Administrative ban on bankruptcy

The situation has not changed
Administrative ban on bankruptcy

Regardless of the economic situation in 2011, the number of bankruptcy cases in comparison with 2010 has decreased by about 10%.

The Head of the Highest Economic Court Mr. Kamenkov explained that economic courts started requiring a written confirmation from the local governments (i.e. owners of enterprises) that no other measures would improve the business. In other words, local administrations became liable for allowing bankruptcy.

Nevertheless, the local administrations have been previously responsible for prevention of bankruptcies anyway. Firstly, bankruptcies have negative impact on the balance sheet statistics. Secondly, the loss-making enterprises were often used to receive subsidies, preferences, write-offs, etc.
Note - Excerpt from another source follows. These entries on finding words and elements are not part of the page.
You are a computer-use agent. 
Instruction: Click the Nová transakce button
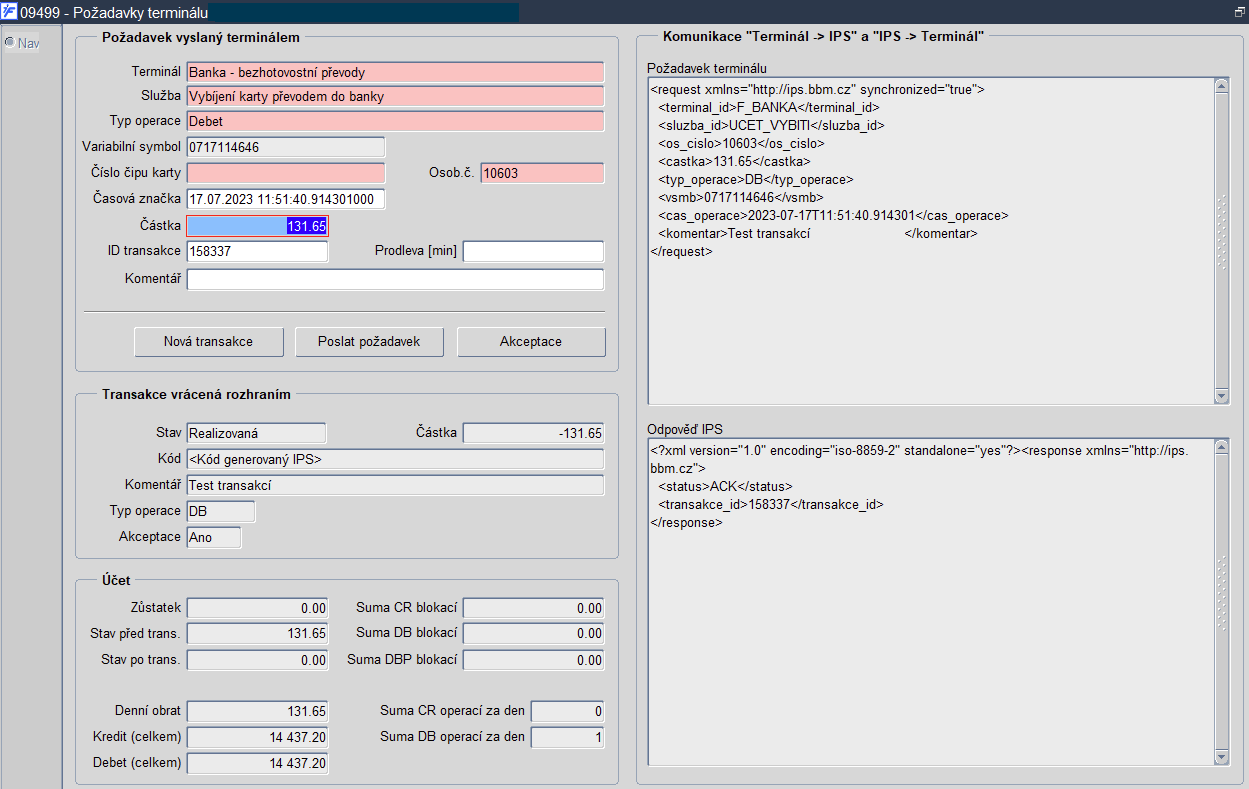(x=208, y=341)
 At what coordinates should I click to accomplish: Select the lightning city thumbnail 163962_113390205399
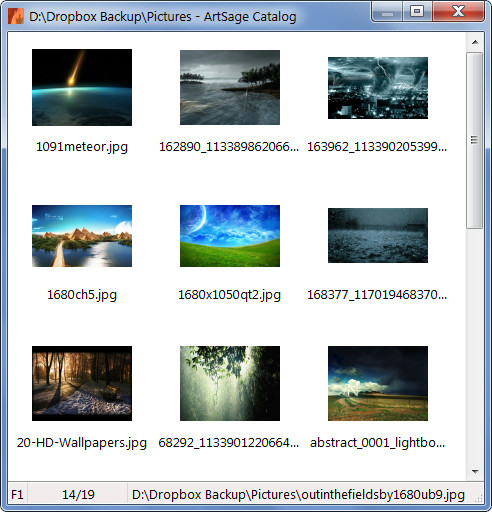pyautogui.click(x=378, y=88)
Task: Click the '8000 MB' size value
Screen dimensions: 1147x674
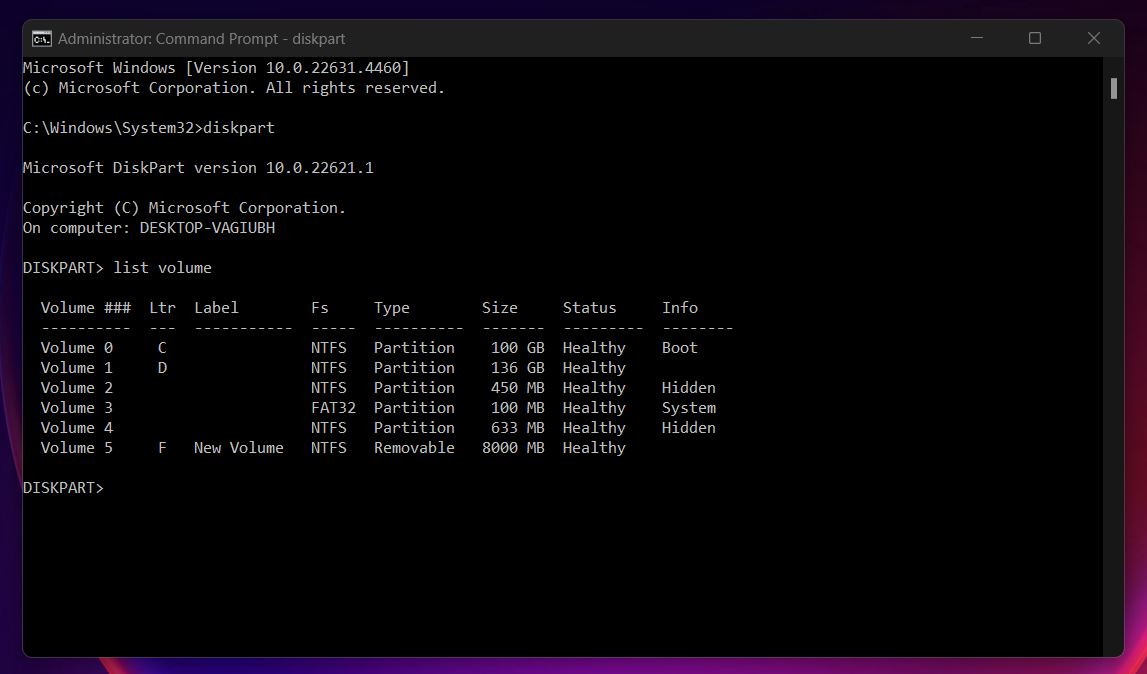Action: click(x=513, y=448)
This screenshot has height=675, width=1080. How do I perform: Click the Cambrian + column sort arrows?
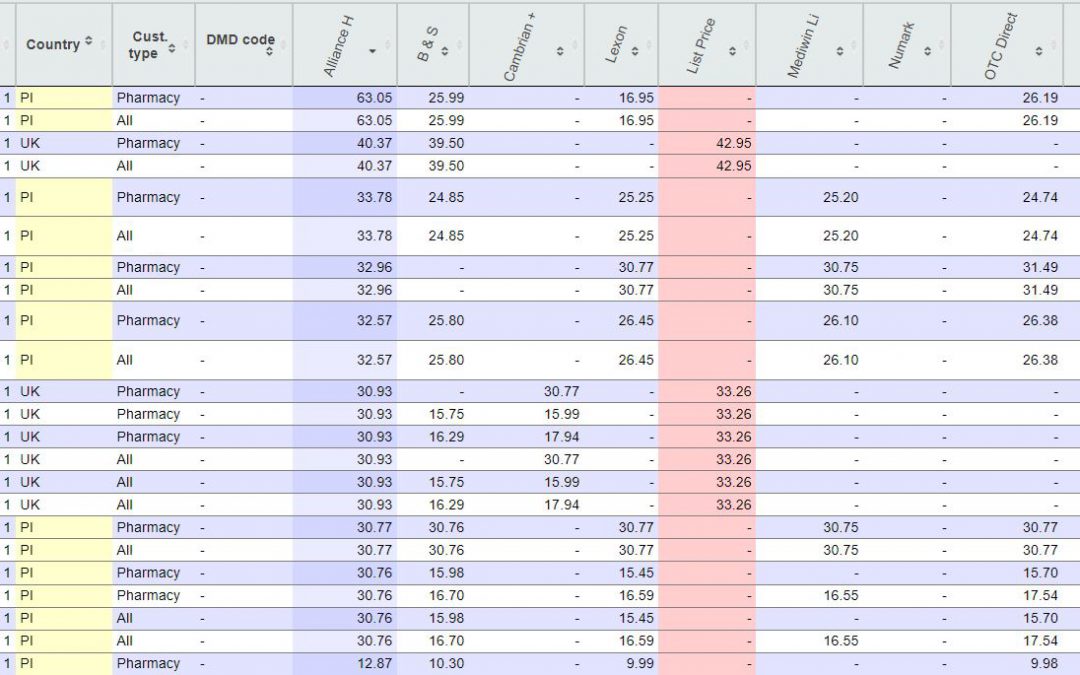560,51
Thirdly, the introduction of an institution of crisis managers of insolvent enterprises opened a number of opportunities for the growth of “administrative rent”.

If a company was steadily untenable to provide with additional administrative rent, local governments and agencies attached it to a consistently profitable business. As a result, the profitability of the latter lowered while the loss-making business remained unprofitable. That is the way the costs are redistributed between economic agents in Belarus, which is yet an additional obstacle to privatization.

Local governments’ control over prevention of bankruptcies of private enterprises is significantly weaker but not non-existent: officials follow their statistical reports. However, when it concerns private enterprises, it is much easier for creditors to file a suit to the court and the vast majority of decisions on bankruptcy concern private enterprises.

According to the Highest Economic Court of Belarus, on February 1, 2012, there were 1,517 cases of bankruptcy (in January 2011 – 1,412), of which 96.7% (1.467) cases related to the bankruptcy of private enterprises (in January 2011 – 95.3% or 1.347). Only fifty cases involved state-owned enterprises and companies with state-owned shares in the authorized capital (in January 2011 – 65).